By Samantha McCollough posted 10-18-2011 15:19

  

A successful company strives to keep employees as productive as possible, and a knowledgeable business knows that happy people are more productive. Happiness at work can increase productivity by as much as 12% in fact, according to a study at University of Warwick*. A story in CMS Wire quotes Paul Murphy, national sales director of Spire Investment Partners, who said technology such as an electronic document management system can make work easier and people happier.

“If employees are more efficient, they’re happier. If they’re happier, they’re more productive. If they’re more productive, you’re more profitable,” Murphy told the news source, which added that enterprise content management systems can make life easier for employees by cutting down on time needed to search through file cabinets, improve communication and collaboration with co-workers and automate repetitive tasks.

CMS Wire said that internal customers, or employees, matter the most in the quality and quantity of work output. According to the source, a satisfied employee is more creative, productive and dependable, which generates work that can make customers happy and encourage them to stay loyal to a brand or company.

Even though in the long run it can make people happy, Ed Yonker, CIO of Franklin County, Pennsylvania, warned that people get agitated when new changes come down at a company. It is important to reduce the level of frustration and dissatisfaction in the early stages to cultivate happiness with the new system. Gaston County, North Carolina helped quell the impatience of the integration with education and proper training, CMS Wire said.

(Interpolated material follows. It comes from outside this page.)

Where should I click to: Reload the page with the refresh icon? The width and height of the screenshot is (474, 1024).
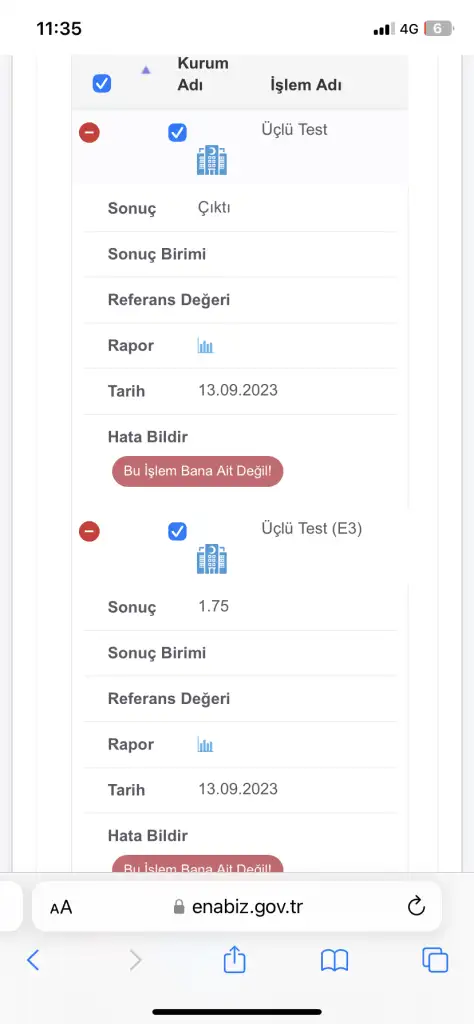coord(416,906)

“Although the resistance to change has been far less than for ECM than other applications or new business processes, there are always people who want to continue doing things the way they’ve always been done,” says Brandon Jackson, CIO of Gaston County. “However, the more we publicized the success of the departments that were our early ECM adopters, the more people began to realize how tedious working with paper actually is.”

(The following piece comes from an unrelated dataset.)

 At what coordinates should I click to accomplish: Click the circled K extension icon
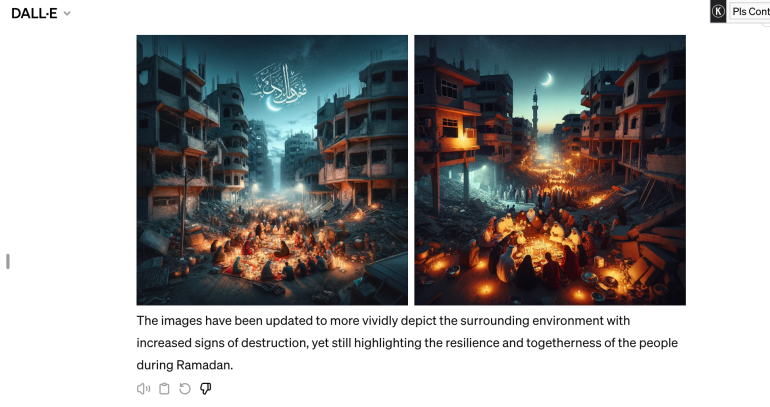(718, 11)
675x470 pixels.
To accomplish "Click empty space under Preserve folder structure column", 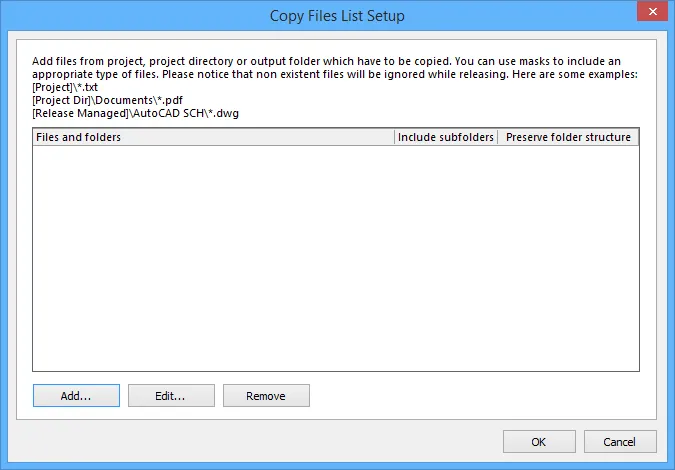I will (568, 260).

Rochelle Waldoch, compliance and records manager of Ramsey County, Minnesota, told CMS Wire that they started watching training videos that featured characters from The Flintstones. She said just because something is technical doesn’t mean employees can’t have fun with it. The source also stated that the most effective change to a content management system brings a sense of togetherness for something everyone has in common, which in this case is becoming educated on a new form of technology.

On Inside Counsel, a website designed for law department leaders, Dennis Kiker, a partner at LeClairRyan in Richmond, Virginia, said that understanding and acceptance of a new program should come through training on the document management program. He said this also lets workers know that the new program is a priority for the company. Too many implementations fail because of a lack of acceptance and poor planning.

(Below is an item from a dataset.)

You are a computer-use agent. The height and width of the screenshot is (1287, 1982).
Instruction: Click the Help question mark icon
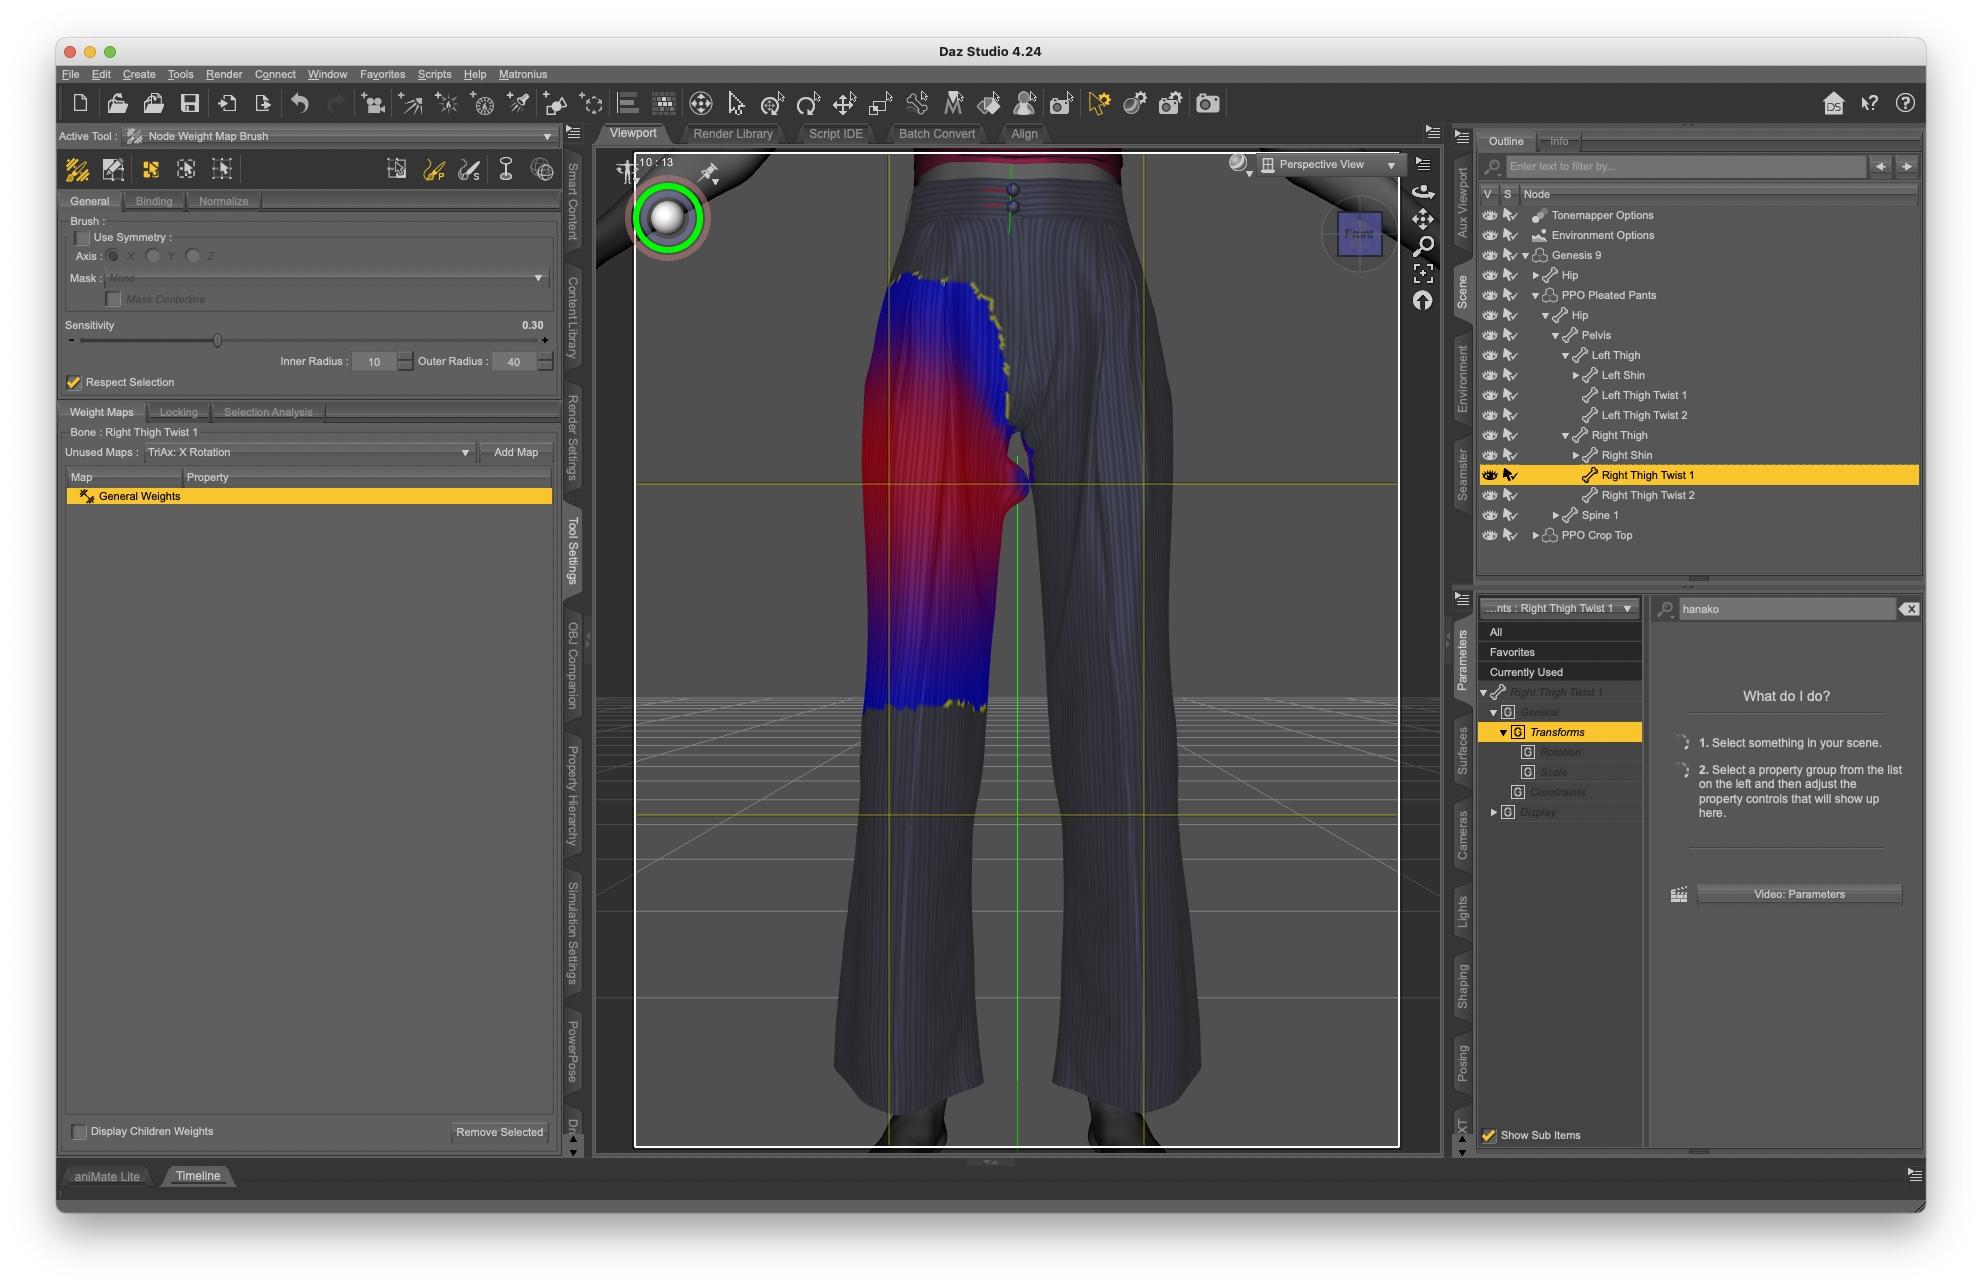pyautogui.click(x=1905, y=104)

“Employees should be trained when they are hired, whenever the program is significantly updated and on a periodic basis thereafter,” Kiker said. “If possible, the training should be interactive and include a testing component to increase the likelihood that information will be retained.”

The direct benefits of a content management system, such as reduced paper costs and increased efficiency, are often clear improvements in obtaining a new system. Yet the indirect cause of employee happiness, and the increased productivity as a result of it, is another measurable impact that such a solution can have on an organization. With proper training and a simple transition, the company and employees stand to gain many advantages.